# Edge Finder Operation



## metaldestroyer (Jan 24, 2011)

What is the best RPM to run for a .5" diameter mechanical edge finder. Does it matter what the material is, how about edge finder diameter or any other variables. This is assuming a vertical mill.

Jack


----------



## doug gray (Jan 24, 2011)

Good info on wiggler style here http://littlemachineshop.com/Reference/Wiggler.php


----------



## MachineTom (Jan 24, 2011)

Between 500 and 1000 rpm seems the best, it is not critical.


----------



## rake60 (Jan 26, 2011)

My method of selecting a speed for an edge finder or wiggler is quite consistent.

It's whatever speed the spindle was turning when the last tool was used.

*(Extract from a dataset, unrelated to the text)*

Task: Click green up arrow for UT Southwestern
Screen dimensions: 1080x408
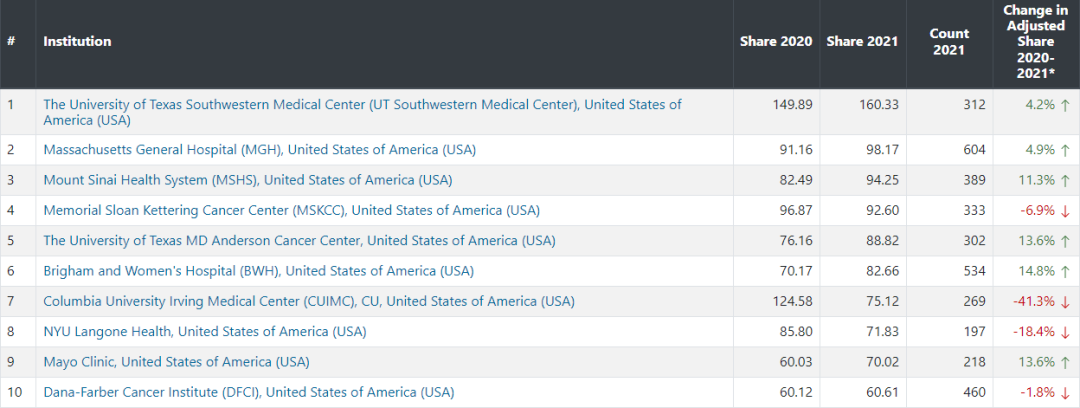Action: (1065, 104)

That is something I've never really given much thought, but I'm sure there is a 
proper answer to it.

Rick


----------



## tel (Jan 26, 2011)

I use the same formula as Rick!


----------



## Omnimill (Jan 26, 2011)

Yeah, another one here, Ricks got it right! ;D

Vic.

Edit: forgot to mention, have a look at Joachims post here. Easy to make. http://www.homemodelenginemachinist.com/index.php?topic=10633.0


----------



## Dave G (Jan 26, 2011)

Starrett style edge finders will come apart above 2000 rpms. I know, i've done it. If your lucky, you can find the pieces and put it back together. Be careful. Dave.


----------



## New_Guy (Jan 26, 2011)

800rpm to 1000rpm max will give you good results, i think fast is good but 1000rpm max for the safety of the tool


----------



## f350ca (Jan 26, 2011)

Dave G  said:
			
		

> Starrett style edge finders will come apart above 2000 rpms. I know, i've done it. If your lucky, you can find the pieces and put it back together. Be careful. Dave.

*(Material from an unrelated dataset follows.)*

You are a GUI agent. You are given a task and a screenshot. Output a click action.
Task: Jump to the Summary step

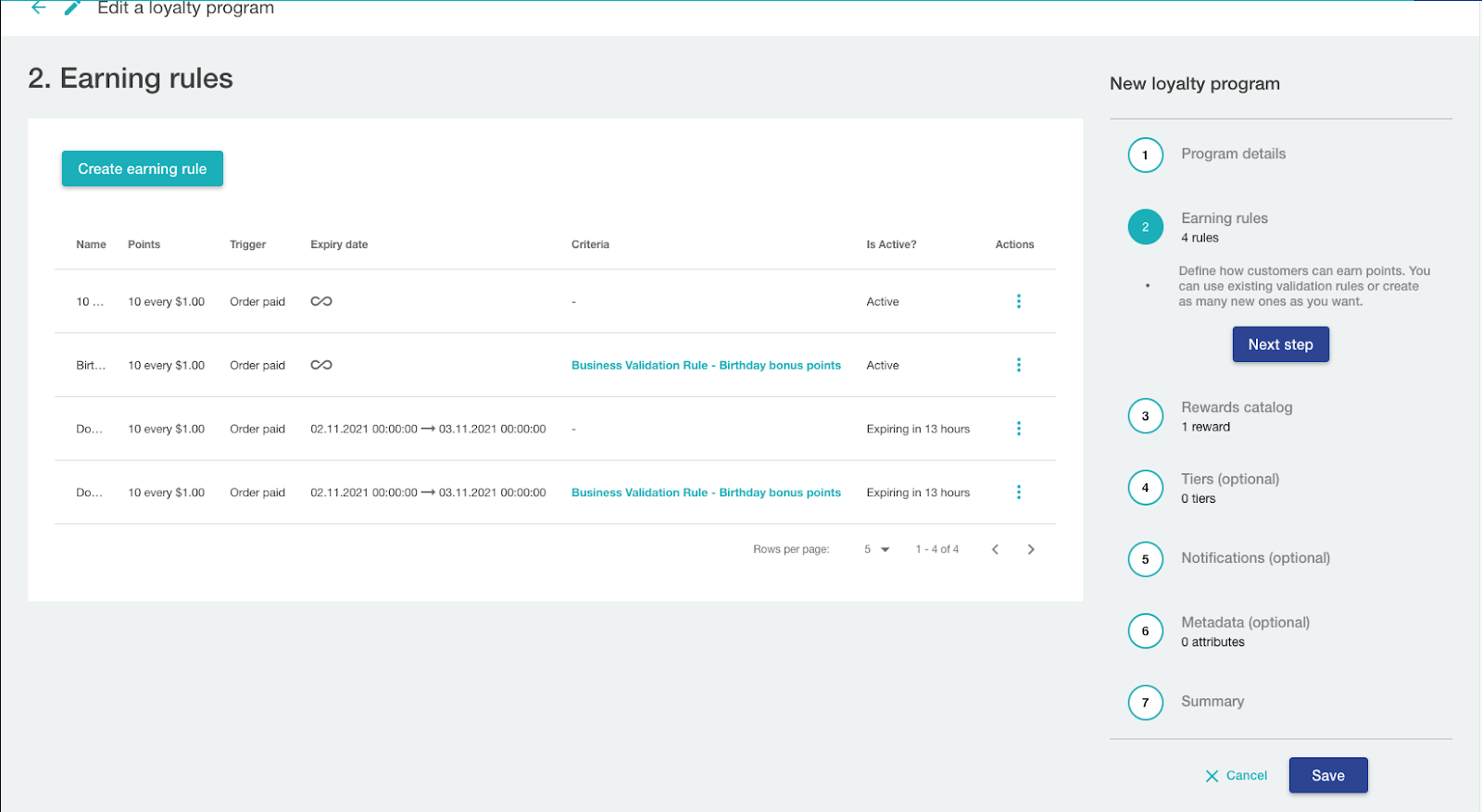[1212, 702]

Mine came apart the other day at 1000 rpm BUT I managed to grab it by the other wiggler end without noticing. Stretched the spring but never let go.

Greg


----------



## Layne (Jan 28, 2011)

I always run 1000 rpm. It's true that the speed is not so important, but I feel like you get better accuracy from always using the same speed.


----------



## allahcat (Aug 5, 2014)

i use 1200 rpm , always ....with a .2 tip


----------



## cobweb81 (Aug 6, 2014)

I don't know where I read it but Starrett states that 1000 rpm is max. I get the best results at 1000 rpm.


----------



## BaronJ (Aug 6, 2014)

metaldestroyer said:


> What is the best RPM to run for a .5" diameter mechanical edge finder. Does it matter what the material is, how about edge finder diameter or any other variables. This is assuming a vertical mill.
> 
> Jack



I run mine at about 500 rpm. 0.5" shank and 4 mm stylus.


----------